When you fold a new working practice into your daily life, be it at home, in the office, or on the plant floor, the sooner it becomes an automatic ritual, the easier it is to maintain.

setters understands the importance of habit-forming techniques and systems integration. This is the shift that HSE coaching has been in desperate need of over the years. When a coach aids integration in the workplace with repetitive site visits and extended coaching sessions, workers are in a superior position to drive real change and achieve zero harm.

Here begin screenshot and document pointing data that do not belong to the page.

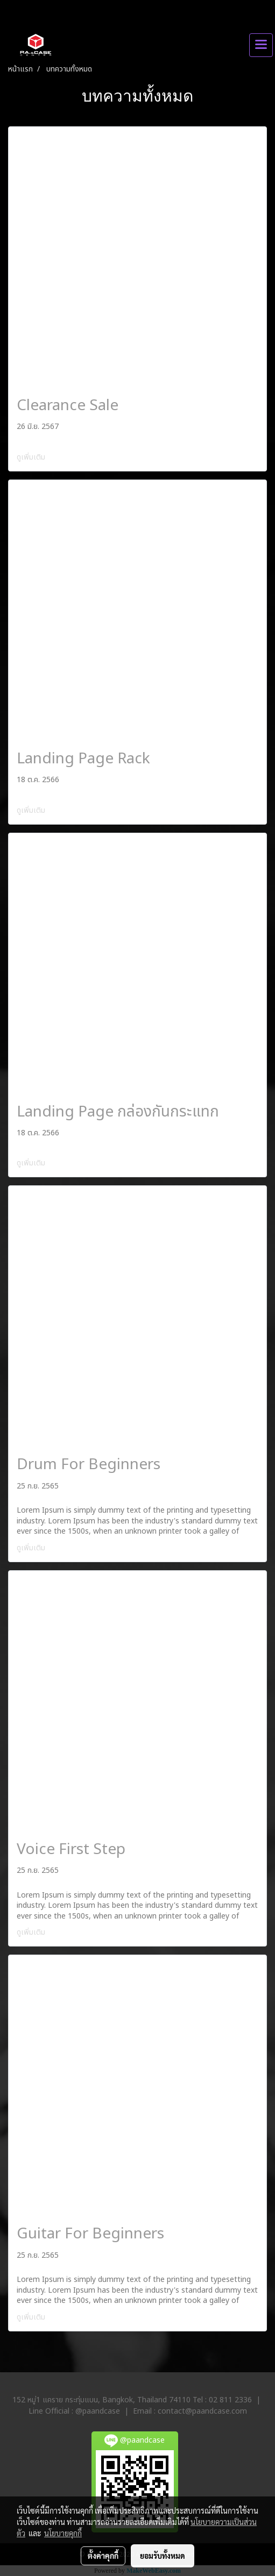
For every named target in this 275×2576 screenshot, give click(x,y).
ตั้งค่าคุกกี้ (103, 2555)
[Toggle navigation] (261, 45)
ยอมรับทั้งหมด (162, 2555)
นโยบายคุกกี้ (63, 2533)
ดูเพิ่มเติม (32, 457)
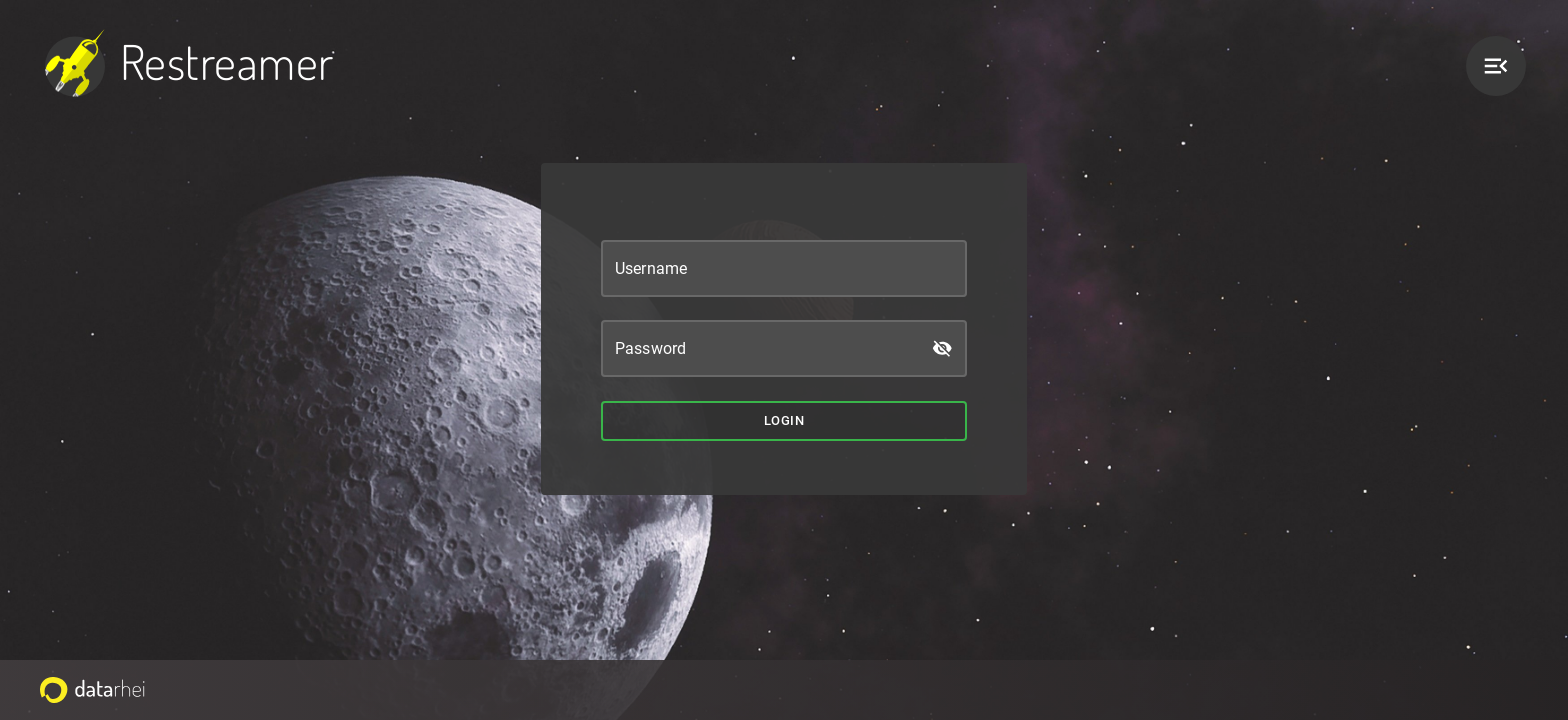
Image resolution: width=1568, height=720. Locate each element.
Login (784, 421)
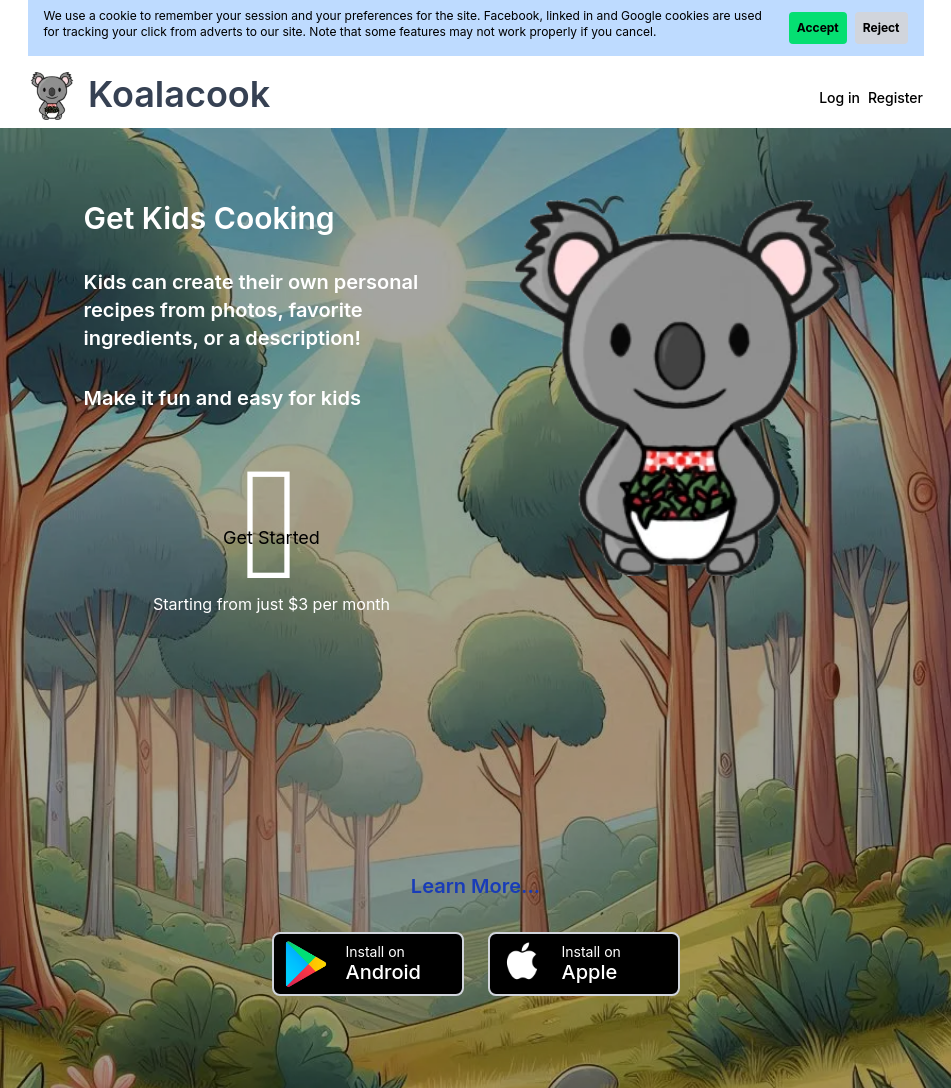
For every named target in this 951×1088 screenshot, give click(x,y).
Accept (818, 27)
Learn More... (475, 886)
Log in (839, 97)
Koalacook (179, 94)
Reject (881, 27)
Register (895, 97)
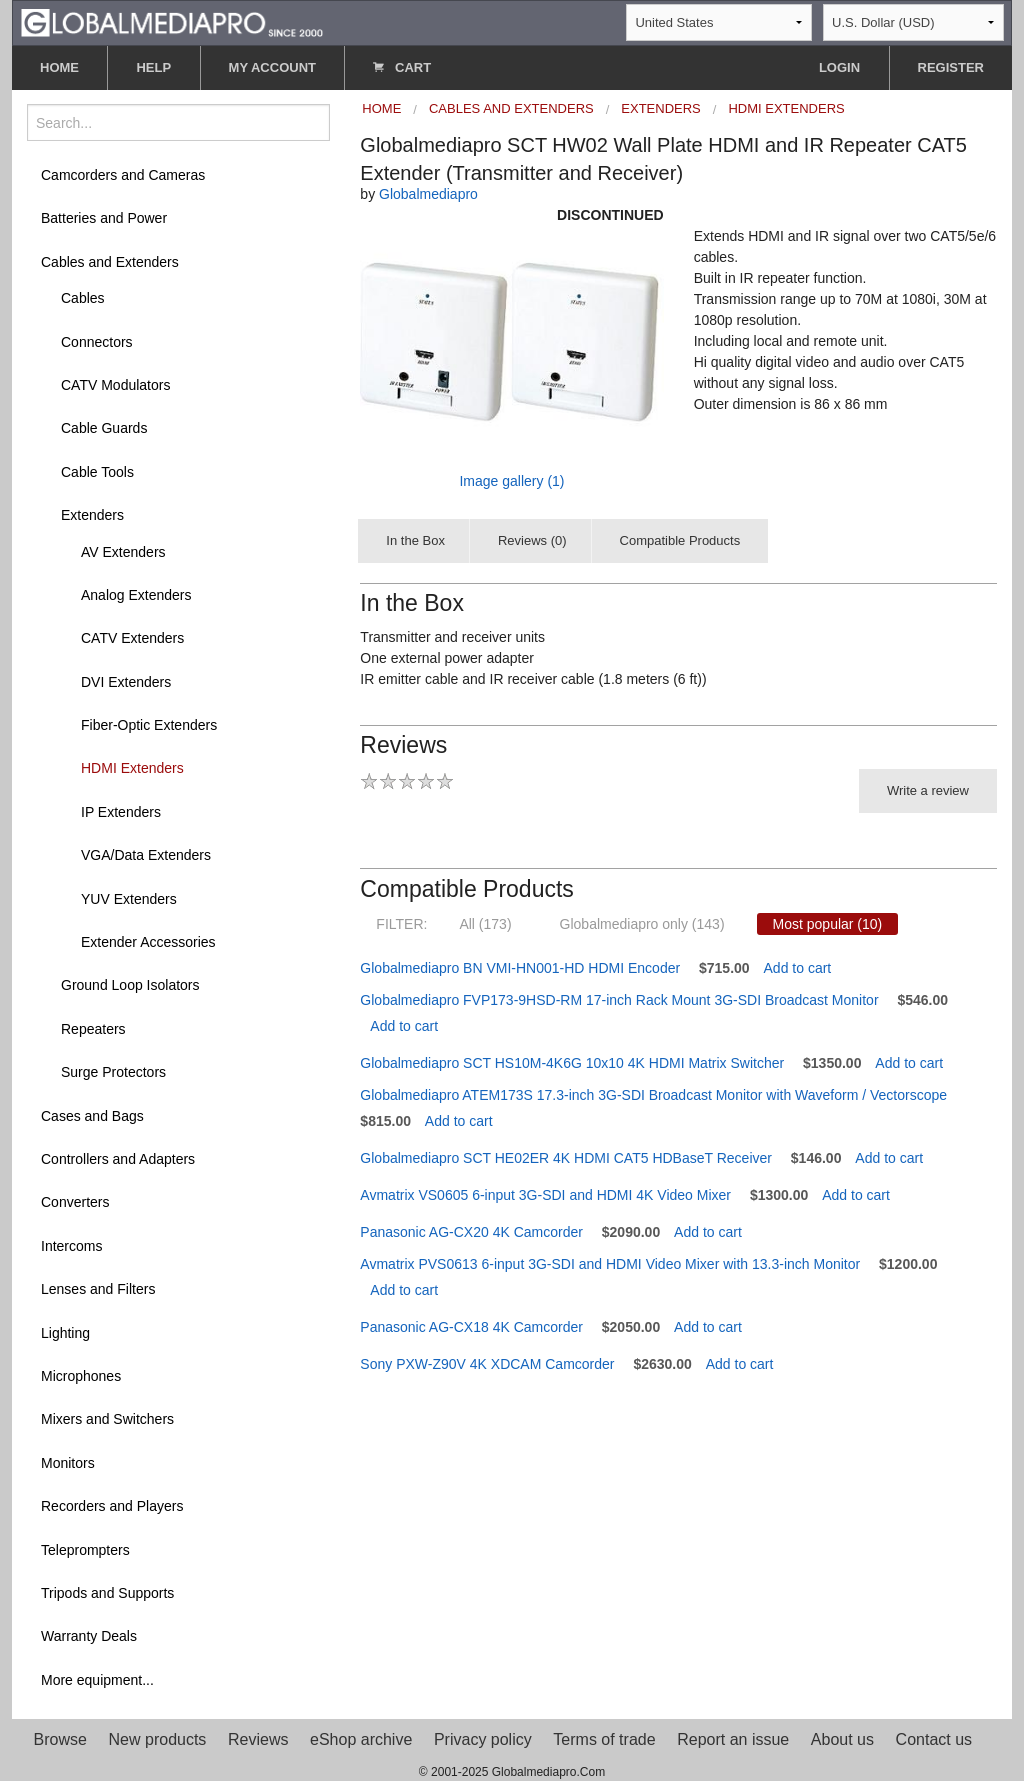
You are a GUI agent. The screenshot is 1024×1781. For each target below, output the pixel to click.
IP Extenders (121, 812)
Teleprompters (85, 1550)
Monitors (68, 1463)
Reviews (258, 1739)
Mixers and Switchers (107, 1419)
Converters (75, 1202)
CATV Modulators (115, 385)
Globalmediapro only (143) (642, 924)
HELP (153, 67)
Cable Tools (97, 472)
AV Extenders (123, 552)
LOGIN (839, 67)
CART (402, 67)
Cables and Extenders (110, 262)
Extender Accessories (148, 942)
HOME (59, 67)
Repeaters (93, 1029)
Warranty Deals (89, 1636)
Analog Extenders (136, 595)
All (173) (485, 924)
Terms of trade (604, 1739)
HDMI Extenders (132, 768)
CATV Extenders (132, 638)
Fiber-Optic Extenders (149, 725)
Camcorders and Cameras (123, 175)
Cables (83, 298)
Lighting (65, 1333)
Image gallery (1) (511, 481)
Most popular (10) (828, 924)
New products (158, 1739)
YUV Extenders (129, 899)
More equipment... (97, 1680)
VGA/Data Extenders (146, 855)
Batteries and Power (104, 218)
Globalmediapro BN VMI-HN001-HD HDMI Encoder (520, 968)
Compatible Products (680, 540)
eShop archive (361, 1739)
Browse (60, 1739)
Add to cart (798, 968)
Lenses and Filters (98, 1289)
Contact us (934, 1739)
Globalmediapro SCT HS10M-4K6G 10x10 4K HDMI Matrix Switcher (572, 1063)
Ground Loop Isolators (130, 985)
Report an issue (733, 1739)
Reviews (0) (532, 540)
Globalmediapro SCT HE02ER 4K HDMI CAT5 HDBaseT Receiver (566, 1158)
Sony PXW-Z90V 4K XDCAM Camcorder (487, 1364)
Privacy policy (483, 1739)
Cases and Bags (92, 1116)
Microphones (81, 1376)
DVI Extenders (126, 682)
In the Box (415, 540)
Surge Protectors (113, 1072)
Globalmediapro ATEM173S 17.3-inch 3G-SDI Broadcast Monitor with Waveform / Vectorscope (653, 1095)
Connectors (97, 342)
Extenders (92, 515)
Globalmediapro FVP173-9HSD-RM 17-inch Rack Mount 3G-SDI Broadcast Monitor (619, 1000)
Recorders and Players (112, 1506)
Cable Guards (104, 428)
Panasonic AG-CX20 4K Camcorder (471, 1232)
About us (842, 1739)
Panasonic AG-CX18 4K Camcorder (471, 1327)
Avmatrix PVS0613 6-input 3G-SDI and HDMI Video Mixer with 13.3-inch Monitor (610, 1264)
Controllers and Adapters (118, 1159)
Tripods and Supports (107, 1593)
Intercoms (71, 1246)
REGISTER (951, 67)
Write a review (928, 790)
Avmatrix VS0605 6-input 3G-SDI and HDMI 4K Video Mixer (545, 1195)
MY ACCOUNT (272, 67)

The future of HSE training is coaching and integration, not presenting. The last conference I attended, just before Great Britain’s national lockdown, had almost 20 presenters over two days. Many of them made me stop and think at the time and some of those presenters, those who knew what they were doing, paused long enough for the auditorium to consider their words carefully. But as I drove home at the end of Day 2, I could no more recall what those presenters had told me than I could remember what I had for breakfast on June 12th the year before. My scribbled notes helped in the coming days, but without somebody reminding me or coaching me at regular intervals, those notes were little more than fractured words on a page.

If a 14-year-old is taught trigonometry on the first day of his two-year GCSE study period, and never returns to it until the day of his exam, what chance does he have of remembering what trigonometry even means, let alone passing that Maths GCSE? He has about as much chance as I did back in 1980-something of winning the heart of that gorgeous brunette who danced on a grubby carpet to the soulful words of Lou Gramm.